::: Provided records :::

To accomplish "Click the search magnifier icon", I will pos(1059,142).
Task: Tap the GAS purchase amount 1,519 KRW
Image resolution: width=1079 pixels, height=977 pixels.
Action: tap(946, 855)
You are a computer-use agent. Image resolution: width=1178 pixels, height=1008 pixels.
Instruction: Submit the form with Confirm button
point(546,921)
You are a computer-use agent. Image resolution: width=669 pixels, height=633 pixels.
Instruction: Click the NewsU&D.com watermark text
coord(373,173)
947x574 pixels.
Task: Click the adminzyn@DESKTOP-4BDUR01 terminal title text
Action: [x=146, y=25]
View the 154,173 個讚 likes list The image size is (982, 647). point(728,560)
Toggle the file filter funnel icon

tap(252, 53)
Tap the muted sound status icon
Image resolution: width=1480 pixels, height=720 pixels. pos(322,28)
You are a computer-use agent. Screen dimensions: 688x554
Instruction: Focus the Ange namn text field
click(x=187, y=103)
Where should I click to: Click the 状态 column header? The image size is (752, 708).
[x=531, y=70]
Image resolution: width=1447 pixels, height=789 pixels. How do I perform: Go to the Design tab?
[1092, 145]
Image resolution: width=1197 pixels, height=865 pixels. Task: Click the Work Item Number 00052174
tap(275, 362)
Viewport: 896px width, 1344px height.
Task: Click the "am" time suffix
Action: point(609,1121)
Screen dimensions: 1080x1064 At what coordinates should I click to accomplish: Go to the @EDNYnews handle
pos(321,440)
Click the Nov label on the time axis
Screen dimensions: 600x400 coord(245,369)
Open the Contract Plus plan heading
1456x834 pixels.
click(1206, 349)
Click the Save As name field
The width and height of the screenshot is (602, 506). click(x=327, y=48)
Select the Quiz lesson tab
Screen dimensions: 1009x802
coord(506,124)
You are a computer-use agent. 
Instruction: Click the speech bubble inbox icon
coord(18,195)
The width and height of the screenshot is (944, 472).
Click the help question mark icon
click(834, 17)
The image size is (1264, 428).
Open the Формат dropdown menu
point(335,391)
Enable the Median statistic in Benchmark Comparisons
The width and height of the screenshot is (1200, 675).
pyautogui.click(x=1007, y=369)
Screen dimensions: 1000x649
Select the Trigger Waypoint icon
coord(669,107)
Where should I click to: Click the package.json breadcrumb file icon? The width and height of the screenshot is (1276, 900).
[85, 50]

:::

Assignment:
In the entries above, find each line with the word "agent" and return it.

Solution to the exercise:
You are a computer-use agent. Image resolution: width=1178 pixels, height=1008 pixels.
You are a computer-use agent. Image resolution: width=669 pixels, height=633 pixels.
You are a computer-use agent. Screen dimensions: 688x554
You are a computer-use agent. 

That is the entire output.